• _Required task_
List these records as a numbered list, omitting any blank lines.

■ ■ ■

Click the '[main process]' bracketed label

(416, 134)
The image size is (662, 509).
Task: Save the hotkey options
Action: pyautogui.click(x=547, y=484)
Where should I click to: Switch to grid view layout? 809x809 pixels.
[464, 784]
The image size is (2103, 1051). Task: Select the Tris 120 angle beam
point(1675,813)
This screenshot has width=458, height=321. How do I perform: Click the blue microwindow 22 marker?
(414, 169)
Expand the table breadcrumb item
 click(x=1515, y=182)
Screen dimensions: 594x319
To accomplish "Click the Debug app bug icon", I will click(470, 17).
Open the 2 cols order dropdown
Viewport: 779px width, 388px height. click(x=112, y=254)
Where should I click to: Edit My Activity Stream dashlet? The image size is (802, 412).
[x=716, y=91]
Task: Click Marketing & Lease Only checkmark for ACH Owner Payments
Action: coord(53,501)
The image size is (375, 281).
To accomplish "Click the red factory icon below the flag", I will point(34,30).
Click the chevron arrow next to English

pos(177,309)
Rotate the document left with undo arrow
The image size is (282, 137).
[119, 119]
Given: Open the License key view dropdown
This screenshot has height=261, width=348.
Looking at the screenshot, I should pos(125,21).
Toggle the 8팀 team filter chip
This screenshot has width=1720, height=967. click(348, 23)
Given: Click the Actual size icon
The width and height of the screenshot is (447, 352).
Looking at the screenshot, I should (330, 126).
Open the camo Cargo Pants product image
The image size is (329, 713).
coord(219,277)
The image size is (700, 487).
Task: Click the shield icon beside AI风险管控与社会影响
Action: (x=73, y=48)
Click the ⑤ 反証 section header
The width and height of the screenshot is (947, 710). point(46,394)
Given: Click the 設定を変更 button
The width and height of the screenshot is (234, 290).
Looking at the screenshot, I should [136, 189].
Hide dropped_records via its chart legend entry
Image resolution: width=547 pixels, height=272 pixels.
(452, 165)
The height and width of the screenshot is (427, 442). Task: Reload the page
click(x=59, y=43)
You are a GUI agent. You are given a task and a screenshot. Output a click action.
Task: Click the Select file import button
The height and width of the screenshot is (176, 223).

■ ■ ■

• _Result below_
1. Click the '[main process]' bracketed label
2. (416, 134)
3. The image size is (662, 509).
4. Task: Save the hotkey options
5. Action: pyautogui.click(x=547, y=484)
6. Where should I click to: Switch to grid view layout? 809x809 pixels.
7. [464, 784]
8. The image size is (2103, 1051). Task: Select the Tris 120 angle beam
9. point(1675,813)
10. This screenshot has width=458, height=321. How do I perform: Click the blue microwindow 22 marker?
11. (414, 169)
12. Expand the table breadcrumb item
13.  click(x=1515, y=182)
14. Screen dimensions: 594x319
15. To accomplish "Click the Debug app bug icon", I will click(470, 17).
16. Open the 2 cols order dropdown
17. Viewport: 779px width, 388px height. click(x=112, y=254)
18. Where should I click to: Edit My Activity Stream dashlet? The image size is (802, 412).
19. [x=716, y=91]
20. Task: Click Marketing & Lease Only checkmark for ACH Owner Payments
21. Action: coord(53,501)
22. The image size is (375, 281).
23. To accomplish "Click the red factory icon below the flag", I will point(34,30).
24. Click the chevron arrow next to English
25. pos(177,309)
26. Rotate the document left with undo arrow
27. The image size is (282, 137).
28. [119, 119]
29. Given: Open the License key view dropdown
30. This screenshot has height=261, width=348.
31. Looking at the screenshot, I should pos(125,21).
32. Toggle the 8팀 team filter chip
33. This screenshot has width=1720, height=967. click(348, 23)
34. Given: Click the Actual size icon
35. The width and height of the screenshot is (447, 352).
36. Looking at the screenshot, I should (330, 126).
37. Open the camo Cargo Pants product image
38. The image size is (329, 713).
39. coord(219,277)
40. The image size is (700, 487).
41. Task: Click the shield icon beside AI风险管控与社会影响
42. Action: (x=73, y=48)
43. Click the ⑤ 反証 section header
44. The width and height of the screenshot is (947, 710). point(46,394)
45. Given: Click the 設定を変更 button
46. The width and height of the screenshot is (234, 290).
47. Looking at the screenshot, I should [136, 189].
48. Hide dropped_records via its chart legend entry
49. Image resolution: width=547 pixels, height=272 pixels.
50. (452, 165)
51. The height and width of the screenshot is (427, 442). Task: Reload the page
52. click(x=59, y=43)
53. You are a GUI agent. You are given a task and a screenshot. Output a click action.
54. Task: Click the Select file import button
55. The height and width of the screenshot is (176, 223).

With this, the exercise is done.